Hölszky, Adriana / Wolfgang Ludewig

Licht und Schatten

Werke für Klavier und Violine

Rubrik: CDs
Verlag/Label: Neu Klang NCD4043
erschienen in: das Orchester 06/2010 , Seite 68

Das CD-Label „Neu Klang“ widmet sich „Neuartigem“ und „Unerhörtem“, wie auf der Website zu lesen ist. Es hat höchste Ansprüche an „Klang, Transparenz und Eigenständigkeit“. Die neue Einspielung mit Musik von Adriana Hölszky und Wolfgang Ludewig löst dieses Versprechen in vieler Hinsicht ein.
Das Klangbild zeichnet sich nicht nur durch Transparenz, sondern eine fast schon hyperrealistische Klarheit aus. Das ist erstaunlich und befremdend zugleich: befremdend, da hier in der Tat Alltagsgeräusche, etwa ein Schmatzen, so isoliert werden, dass sie als Klangfarbe wirken.
Dem Hörer bleibt darüber das Lachen im Hals stecken.
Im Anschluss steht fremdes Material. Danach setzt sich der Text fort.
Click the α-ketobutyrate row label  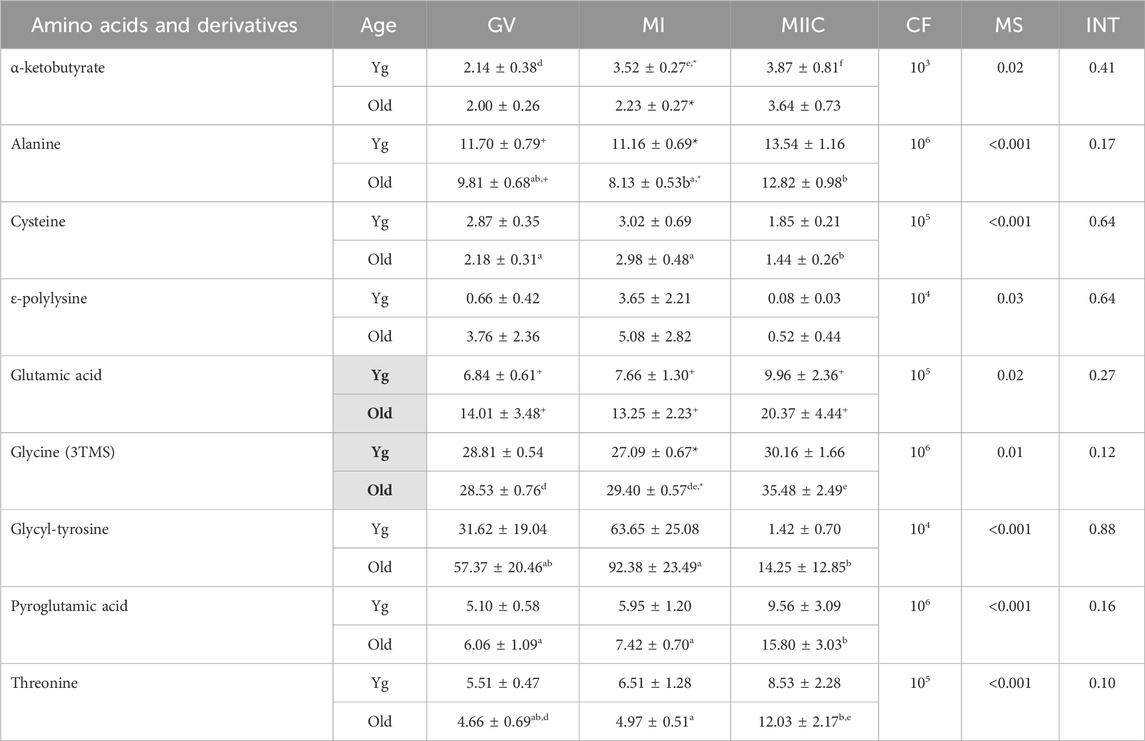tap(58, 68)
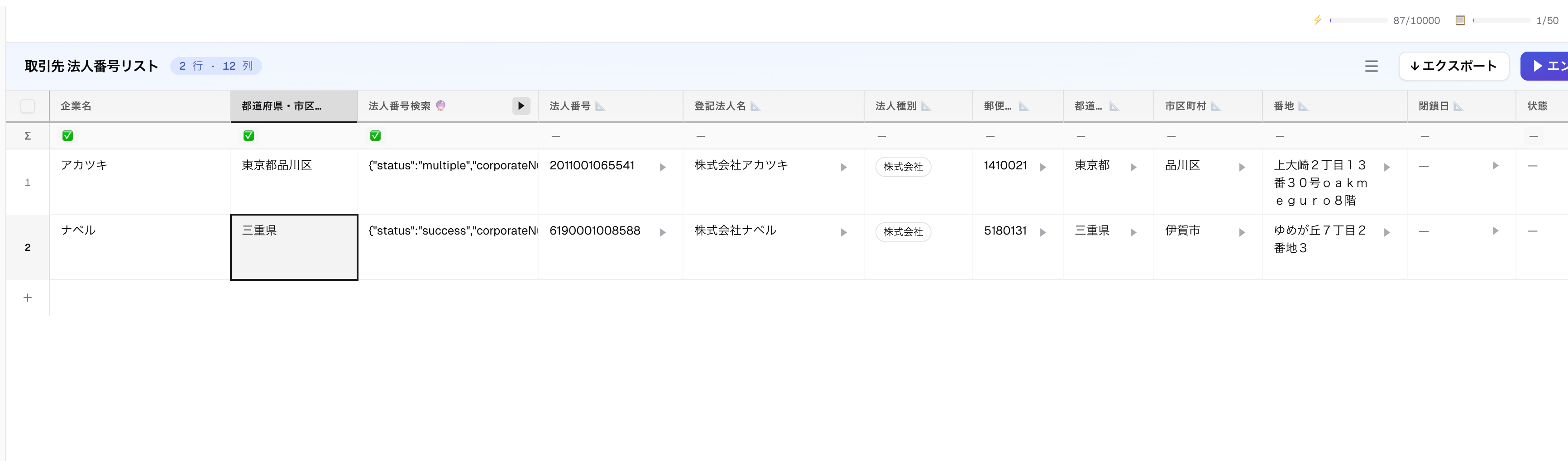The image size is (1568, 461).
Task: Click the sort icon on 登記法人名 column
Action: pyautogui.click(x=756, y=106)
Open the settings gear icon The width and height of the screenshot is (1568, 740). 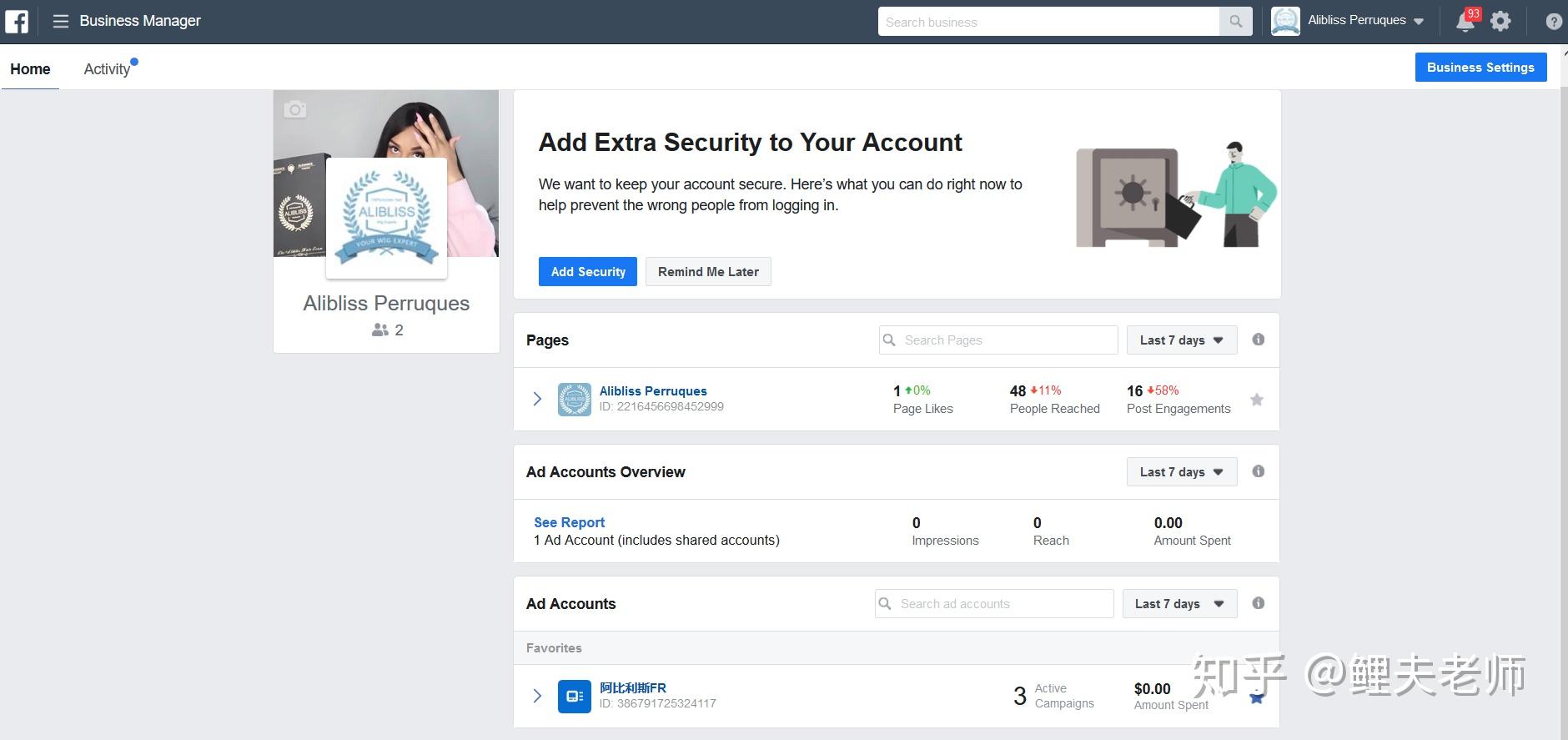pyautogui.click(x=1500, y=22)
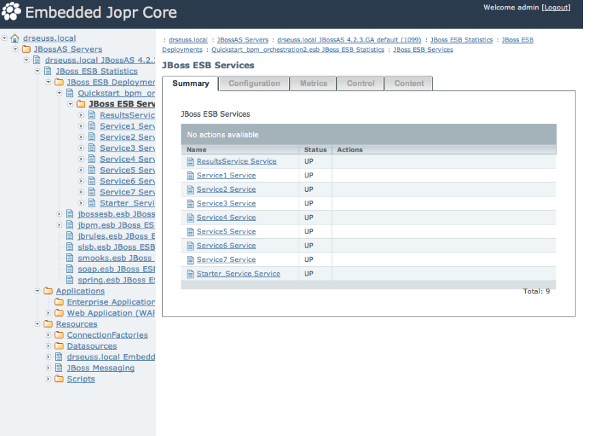Switch to the Configuration tab
600x436 pixels.
point(253,83)
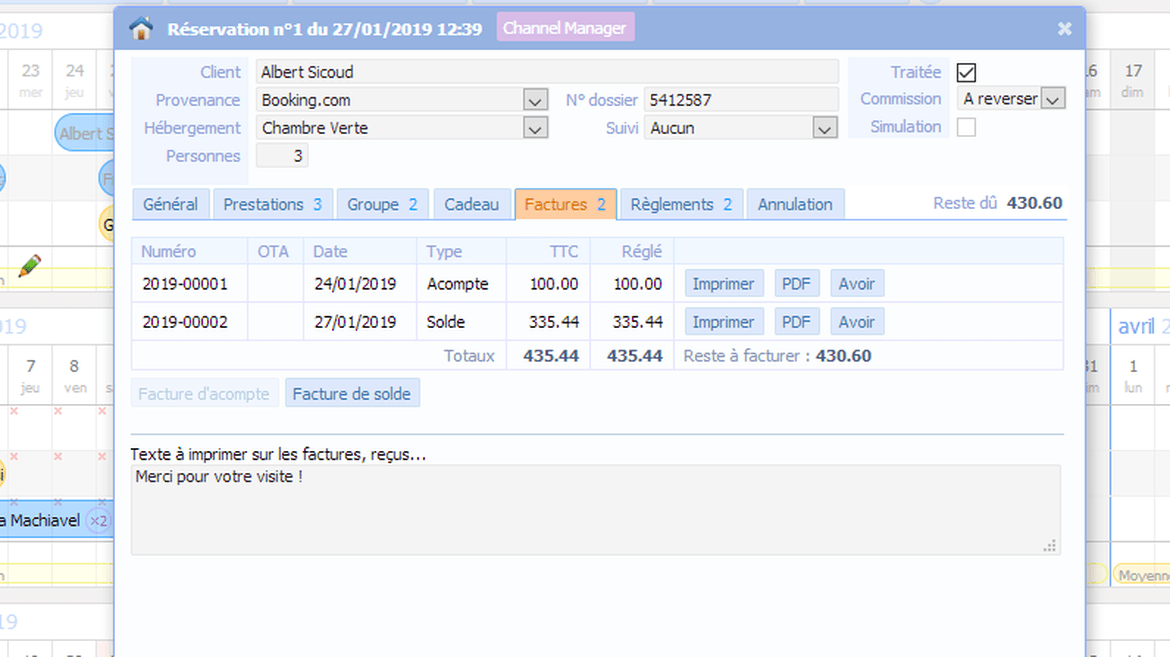The height and width of the screenshot is (657, 1170).
Task: Open the Provenance dropdown
Action: 535,100
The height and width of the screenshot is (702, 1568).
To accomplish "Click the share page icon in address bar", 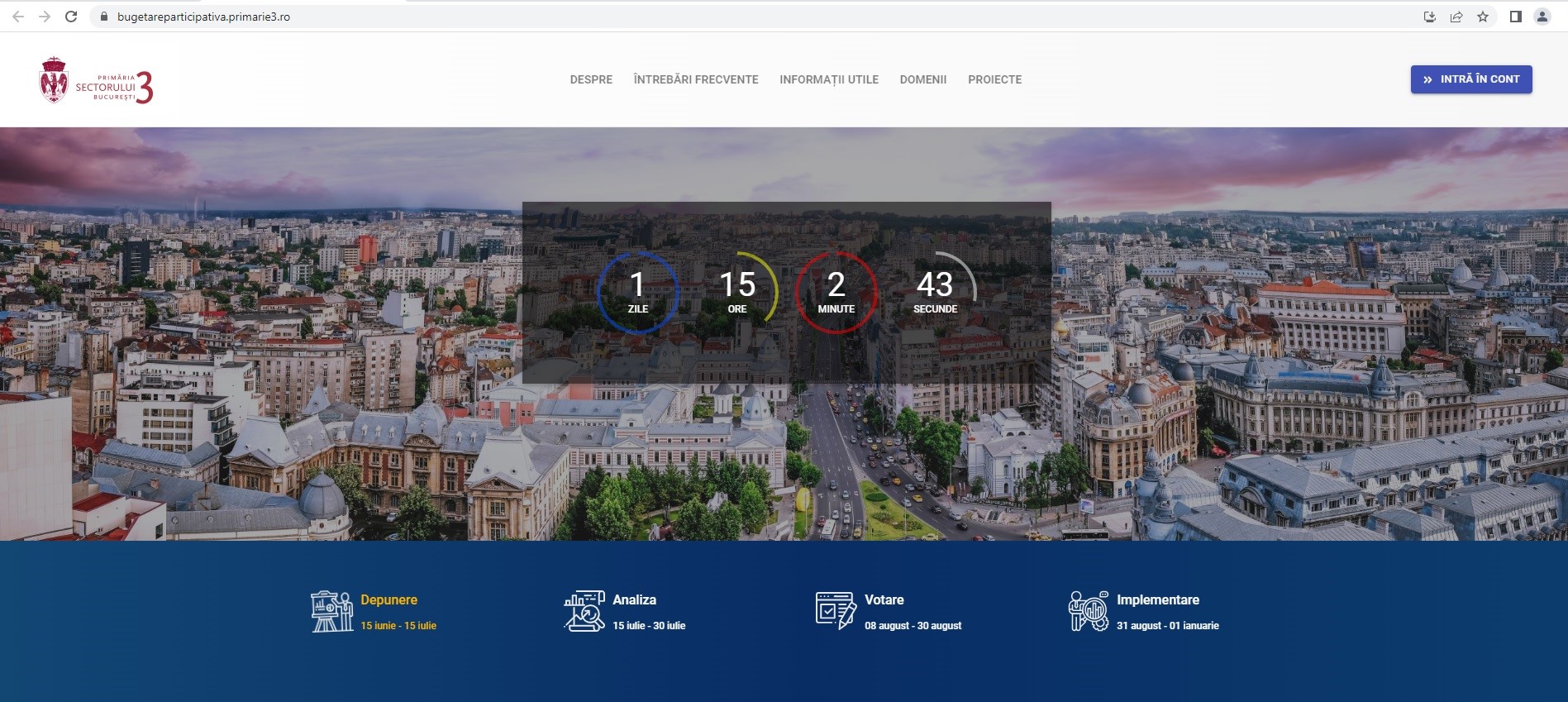I will click(1456, 17).
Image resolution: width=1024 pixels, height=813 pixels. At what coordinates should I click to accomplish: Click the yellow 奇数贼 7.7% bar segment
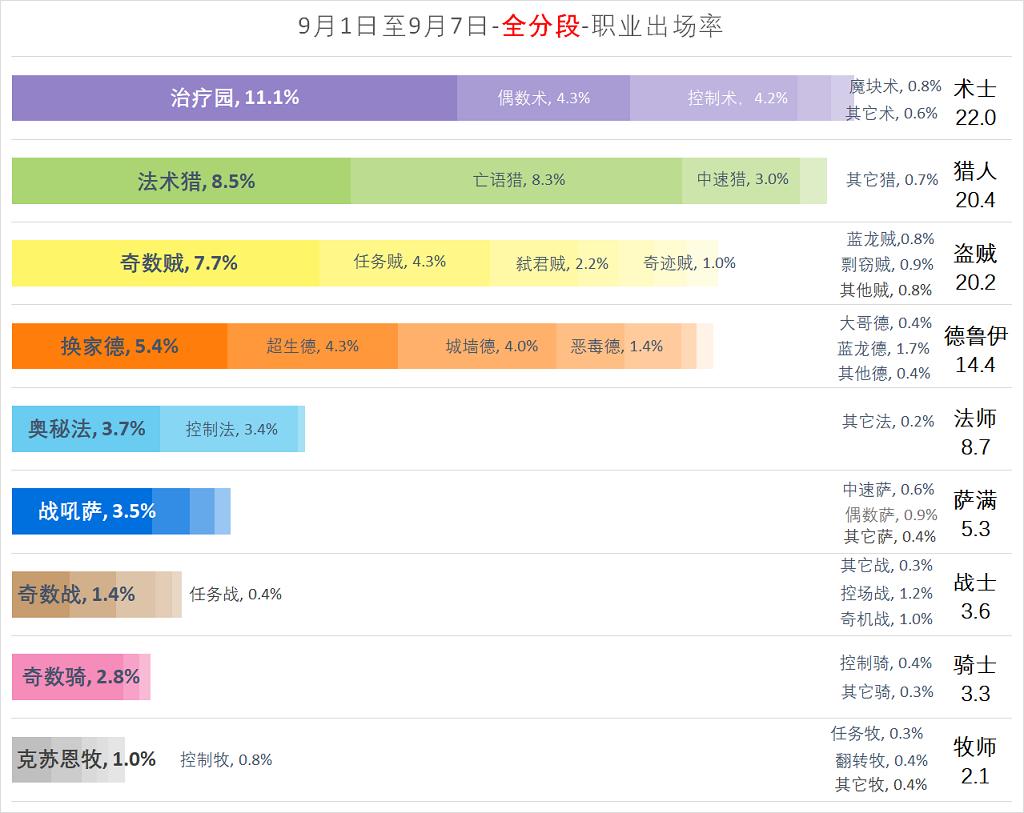[x=165, y=263]
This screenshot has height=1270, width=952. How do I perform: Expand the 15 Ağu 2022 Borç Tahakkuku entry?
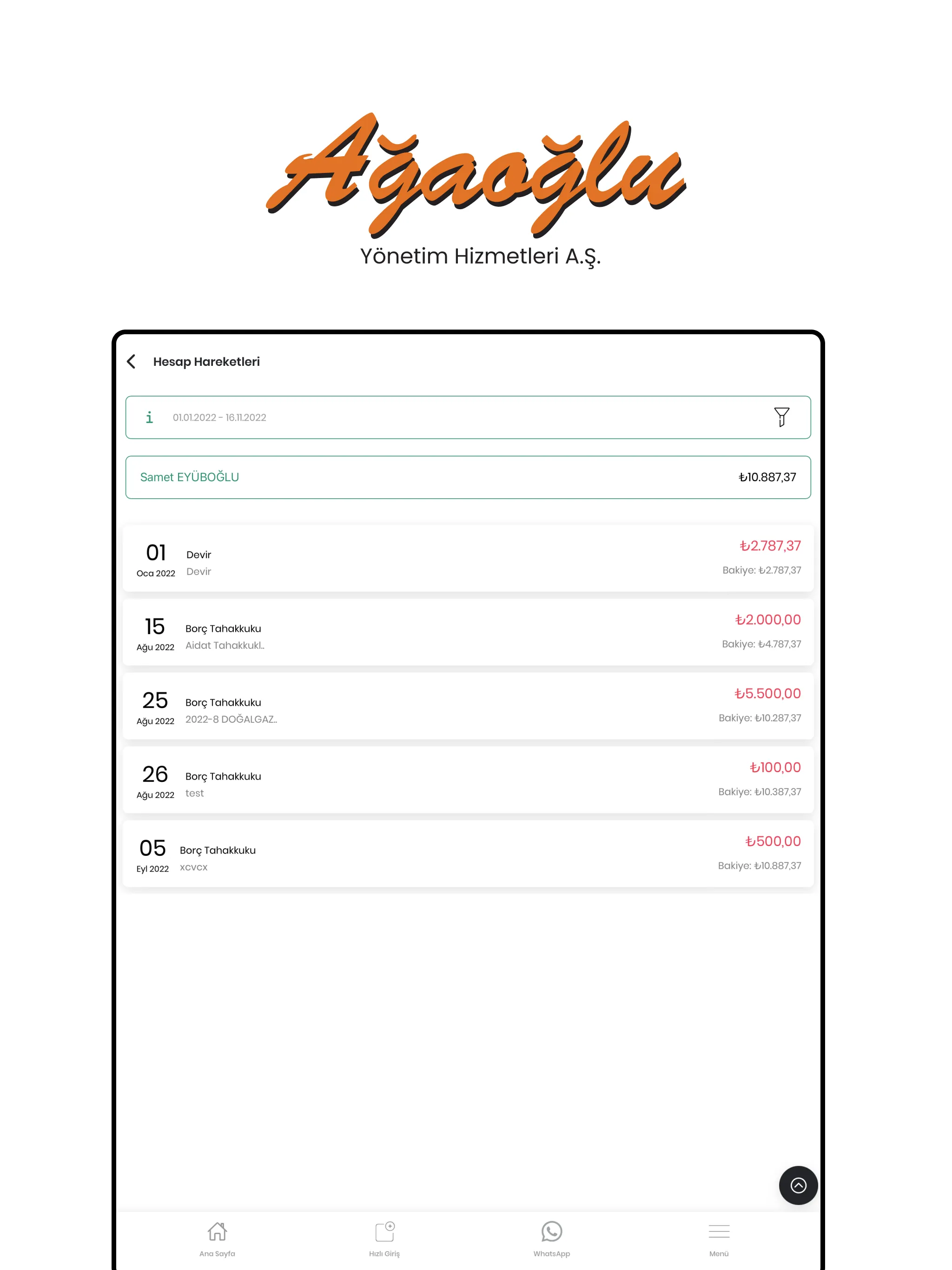[467, 634]
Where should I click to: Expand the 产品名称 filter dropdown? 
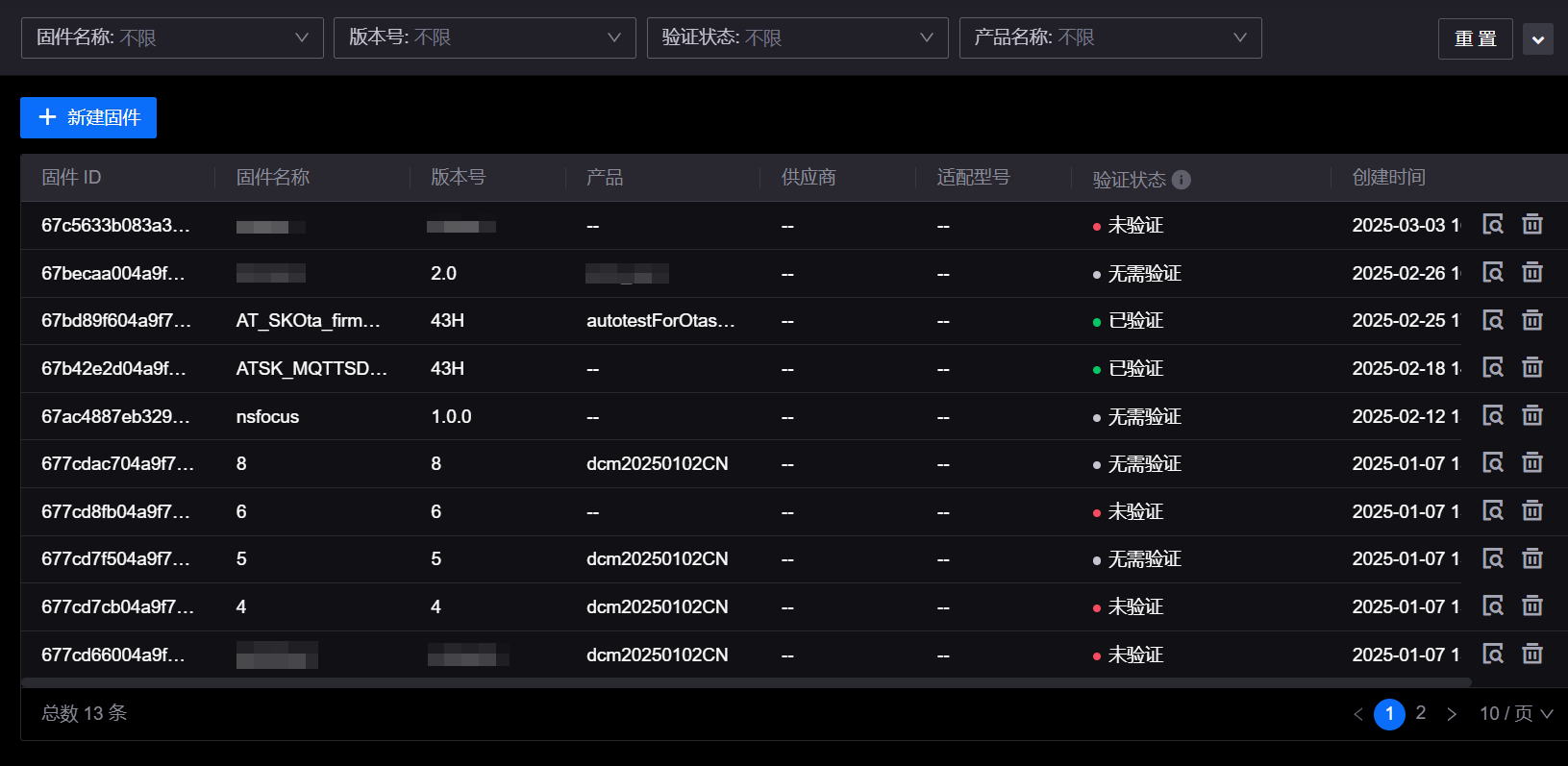point(1109,37)
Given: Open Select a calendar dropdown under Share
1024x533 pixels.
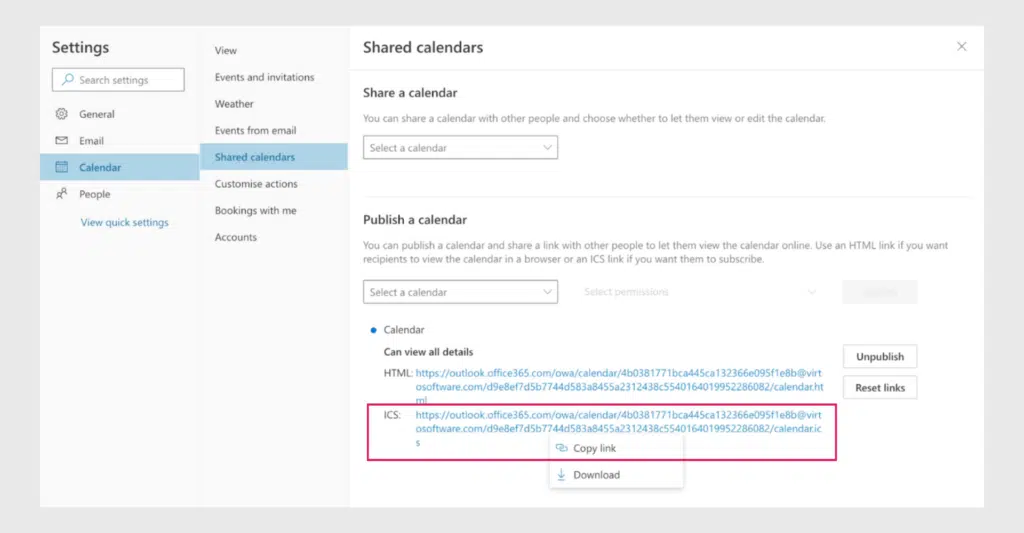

Die Klangästhetik ist insgesamt klinisch, trocken. Dadurch lehrt sie das genaue Hinhören, das Staunen über neuartige Klänge und ungewöhnliche Tongegenüberstellungen. Doch die Emotionen bleiben unterkühlt.
Das freilich ist die Absicht der beiden Komponisten. Sie wecken das Bewusstsein für das Detail, das genaue Hinhören. Die einzelnen Sätze in Ludewigs Expressioni und Licht und Schatten sind Miniaturen, die das, was mit Musik zu sagen ist, auf das Wesentliche reduzieren. Wer genau hinhört, wird von der Eindringlichkeit dieser Musik zutiefst berührt. Die Titel der einzelnen Sätze erschließen sich nur schwer beim ersten Hören, sie fordern zum Nachdenken auf. Warum heißt der 1. Satz von Espressioni „Ironie“? Wie sagt hier die Musik das Gegenteil von dem, was sie meint? Etwa in dem sie hart beginnt und lyrisch-weich endet?
Adriana Hölszky geht noch weiter als Ludewig. Sie baut Geräusche und Verfremdungen ein. Motive aus Werken von Franz Liszt erklingen im Hörfenster für Franz Liszt neben einem merkwürdig beunruhigenden Klirren. Die Violine lässt Snowbirds seltsam quietschen, und in den Klangwaben produziert die Violine verstörende, aber auch komisch wirkende Geräusche und Rhythmen. Dass die Komponistin zu diesem Stück von einer wissenschaftlichen Studie über Bienensignale angeregt wurde, erläutert dankenswerterweise das Beiheft dem zunächst ratlosen Hörer. Beim Wiederhören achtet er auf die komplizierten Zeitstrukturen und lernt, dass Musik auch anders, ohne Melodien und Klänge, komponiert werden kann.
Dass diese „unerhörte“ Musik in ihren Bann zieht, verdankt diese Einspielung auch den Interpreten. Die Pianistin Carol Morgan erfreut nicht nur durch einen präzisen Anschlag, dem es gelingt, komplizierte Klangtrauben klar zu artikulieren, sondern auch durch eine differenzierte Gestaltung eines jeden einzelnen Tons. Darüber hinaus ist sie eine Meisterin im Produzieren verfremdeter, also neuer Klavierklänge. Auch Monika Hölzky-Wiedemann genießt es, ihrer Geige Geräusche und Rhythmen zu entlocken, wie sie bislang nicht für möglich gehalten wurden. Sie tut dies mit großer Klangästhetik, sodass aus ihnen Musik wird.